[Source data]

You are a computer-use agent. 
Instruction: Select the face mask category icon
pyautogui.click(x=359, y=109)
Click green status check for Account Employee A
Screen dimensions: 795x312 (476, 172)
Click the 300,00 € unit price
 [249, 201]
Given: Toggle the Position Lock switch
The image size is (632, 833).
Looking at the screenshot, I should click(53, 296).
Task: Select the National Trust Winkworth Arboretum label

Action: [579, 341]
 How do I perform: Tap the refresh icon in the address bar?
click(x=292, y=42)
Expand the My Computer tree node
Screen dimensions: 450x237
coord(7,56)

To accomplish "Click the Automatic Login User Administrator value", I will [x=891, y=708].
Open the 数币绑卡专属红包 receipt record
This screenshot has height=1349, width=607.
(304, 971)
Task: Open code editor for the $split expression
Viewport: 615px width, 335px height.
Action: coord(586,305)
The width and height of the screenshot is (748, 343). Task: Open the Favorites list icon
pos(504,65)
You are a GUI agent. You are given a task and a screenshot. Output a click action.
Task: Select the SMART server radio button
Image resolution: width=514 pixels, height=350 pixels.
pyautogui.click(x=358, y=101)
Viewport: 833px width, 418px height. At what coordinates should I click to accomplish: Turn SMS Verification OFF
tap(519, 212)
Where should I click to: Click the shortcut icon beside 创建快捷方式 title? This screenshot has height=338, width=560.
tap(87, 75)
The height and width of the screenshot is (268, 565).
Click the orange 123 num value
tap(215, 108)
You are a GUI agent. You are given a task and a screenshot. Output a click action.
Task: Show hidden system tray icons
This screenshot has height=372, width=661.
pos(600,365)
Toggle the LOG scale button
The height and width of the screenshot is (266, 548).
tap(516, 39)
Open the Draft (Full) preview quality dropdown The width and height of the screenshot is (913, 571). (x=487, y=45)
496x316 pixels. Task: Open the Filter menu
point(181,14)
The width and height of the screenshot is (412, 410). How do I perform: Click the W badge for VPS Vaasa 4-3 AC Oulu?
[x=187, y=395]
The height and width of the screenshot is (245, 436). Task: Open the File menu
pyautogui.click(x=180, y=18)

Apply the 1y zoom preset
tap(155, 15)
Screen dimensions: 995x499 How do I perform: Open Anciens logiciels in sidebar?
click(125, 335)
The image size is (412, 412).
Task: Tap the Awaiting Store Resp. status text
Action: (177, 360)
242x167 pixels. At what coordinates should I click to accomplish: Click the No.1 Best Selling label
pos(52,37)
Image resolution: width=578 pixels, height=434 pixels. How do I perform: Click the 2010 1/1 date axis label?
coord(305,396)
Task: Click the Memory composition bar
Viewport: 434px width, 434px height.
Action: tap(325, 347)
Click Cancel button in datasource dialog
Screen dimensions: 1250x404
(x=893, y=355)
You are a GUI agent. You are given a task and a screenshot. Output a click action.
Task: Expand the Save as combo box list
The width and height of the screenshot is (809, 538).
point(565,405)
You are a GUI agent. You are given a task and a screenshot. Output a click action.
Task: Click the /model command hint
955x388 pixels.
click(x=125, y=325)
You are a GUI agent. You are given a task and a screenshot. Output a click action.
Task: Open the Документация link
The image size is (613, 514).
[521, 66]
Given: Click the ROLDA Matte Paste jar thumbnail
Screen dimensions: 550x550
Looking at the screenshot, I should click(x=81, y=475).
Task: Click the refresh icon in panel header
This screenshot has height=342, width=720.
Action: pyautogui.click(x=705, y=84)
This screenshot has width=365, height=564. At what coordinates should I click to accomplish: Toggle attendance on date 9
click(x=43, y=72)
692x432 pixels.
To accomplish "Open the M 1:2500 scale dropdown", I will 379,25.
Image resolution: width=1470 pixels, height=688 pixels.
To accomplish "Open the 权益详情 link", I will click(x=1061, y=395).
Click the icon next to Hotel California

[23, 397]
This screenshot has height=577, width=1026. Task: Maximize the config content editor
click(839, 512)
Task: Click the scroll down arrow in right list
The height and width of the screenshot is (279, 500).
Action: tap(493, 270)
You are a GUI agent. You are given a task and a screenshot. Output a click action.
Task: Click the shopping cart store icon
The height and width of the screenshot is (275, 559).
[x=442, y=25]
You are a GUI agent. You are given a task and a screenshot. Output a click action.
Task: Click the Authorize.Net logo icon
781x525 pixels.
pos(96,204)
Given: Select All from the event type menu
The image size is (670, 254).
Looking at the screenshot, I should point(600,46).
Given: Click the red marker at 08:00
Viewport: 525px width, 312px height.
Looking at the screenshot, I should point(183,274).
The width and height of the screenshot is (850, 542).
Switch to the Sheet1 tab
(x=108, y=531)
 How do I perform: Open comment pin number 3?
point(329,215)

### What is required
The records above must be set down again exactly as written.

### Expected answer
You are a computer-use agent. 
Instruction: Select the face mask category icon
pyautogui.click(x=359, y=109)
Click green status check for Account Employee A
Screen dimensions: 795x312 (476, 172)
Click the 300,00 € unit price
 [249, 201]
Given: Toggle the Position Lock switch
The image size is (632, 833).
Looking at the screenshot, I should click(53, 296).
Task: Select the National Trust Winkworth Arboretum label

Action: [579, 341]
 How do I perform: Tap the refresh icon in the address bar?
click(x=292, y=42)
Expand the My Computer tree node
Screen dimensions: 450x237
coord(7,56)

To accomplish "Click the Automatic Login User Administrator value", I will [x=891, y=708].
Open the 数币绑卡专属红包 receipt record
This screenshot has height=1349, width=607.
(304, 971)
Task: Open code editor for the $split expression
Viewport: 615px width, 335px height.
Action: coord(586,305)
The width and height of the screenshot is (748, 343). Task: Open the Favorites list icon
pos(504,65)
You are a GUI agent. You are given a task and a screenshot. Output a click action.
Task: Select the SMART server radio button
Image resolution: width=514 pixels, height=350 pixels.
pyautogui.click(x=358, y=101)
Viewport: 833px width, 418px height. At what coordinates should I click to accomplish: Turn SMS Verification OFF
tap(519, 212)
Where should I click to: Click the shortcut icon beside 创建快捷方式 title? This screenshot has height=338, width=560.
tap(87, 75)
The height and width of the screenshot is (268, 565).
Click the orange 123 num value
tap(215, 108)
You are a GUI agent. You are given a task and a screenshot. Output a click action.
Task: Show hidden system tray icons
This screenshot has height=372, width=661.
pos(600,365)
Toggle the LOG scale button
The height and width of the screenshot is (266, 548).
tap(516, 39)
Open the Draft (Full) preview quality dropdown The width and height of the screenshot is (913, 571). (x=487, y=45)
496x316 pixels. Task: Open the Filter menu
point(181,14)
The width and height of the screenshot is (412, 410). How do I perform: Click the W badge for VPS Vaasa 4-3 AC Oulu?
[x=187, y=395]
The height and width of the screenshot is (245, 436). Task: Open the File menu
pyautogui.click(x=180, y=18)

Apply the 1y zoom preset
tap(155, 15)
Screen dimensions: 995x499 How do I perform: Open Anciens logiciels in sidebar?
click(125, 335)
The image size is (412, 412).
Task: Tap the Awaiting Store Resp. status text
Action: (177, 360)
242x167 pixels. At what coordinates should I click to accomplish: Click the No.1 Best Selling label
pos(52,37)
Image resolution: width=578 pixels, height=434 pixels. How do I perform: Click the 2010 1/1 date axis label?
coord(305,396)
Task: Click the Memory composition bar
Viewport: 434px width, 434px height.
Action: tap(325, 347)
Click Cancel button in datasource dialog
Screen dimensions: 1250x404
(x=893, y=355)
You are a GUI agent. You are given a task and a screenshot. Output a click action.
Task: Expand the Save as combo box list
The width and height of the screenshot is (809, 538).
point(565,405)
You are a GUI agent. You are given a task and a screenshot. Output a click action.
Task: Click the /model command hint
955x388 pixels.
click(x=125, y=325)
You are a GUI agent. You are given a task and a screenshot. Output a click action.
Task: Open the Документация link
The image size is (613, 514).
[521, 66]
Given: Click the ROLDA Matte Paste jar thumbnail
Screen dimensions: 550x550
Looking at the screenshot, I should click(x=81, y=475).
Task: Click the refresh icon in panel header
This screenshot has height=342, width=720.
Action: pyautogui.click(x=705, y=84)
This screenshot has width=365, height=564. At what coordinates should I click to accomplish: Toggle attendance on date 9
click(x=43, y=72)
692x432 pixels.
To accomplish "Open the M 1:2500 scale dropdown", I will 379,25.
Image resolution: width=1470 pixels, height=688 pixels.
To accomplish "Open the 权益详情 link", I will click(x=1061, y=395).
Click the icon next to Hotel California

[23, 397]
This screenshot has height=577, width=1026. Task: Maximize the config content editor
click(839, 512)
Task: Click the scroll down arrow in right list
The height and width of the screenshot is (279, 500).
Action: tap(493, 270)
You are a GUI agent. You are given a task and a screenshot. Output a click action.
Task: Click the shopping cart store icon
The height and width of the screenshot is (275, 559).
[x=442, y=25]
You are a GUI agent. You are given a task and a screenshot. Output a click action.
Task: Click the Authorize.Net logo icon
781x525 pixels.
pos(96,204)
Given: Select All from the event type menu
The image size is (670, 254).
Looking at the screenshot, I should point(600,46).
Given: Click the red marker at 08:00
Viewport: 525px width, 312px height.
Looking at the screenshot, I should point(183,274).
The width and height of the screenshot is (850, 542).
Switch to the Sheet1 tab
(x=108, y=531)
 How do I perform: Open comment pin number 3?
point(329,215)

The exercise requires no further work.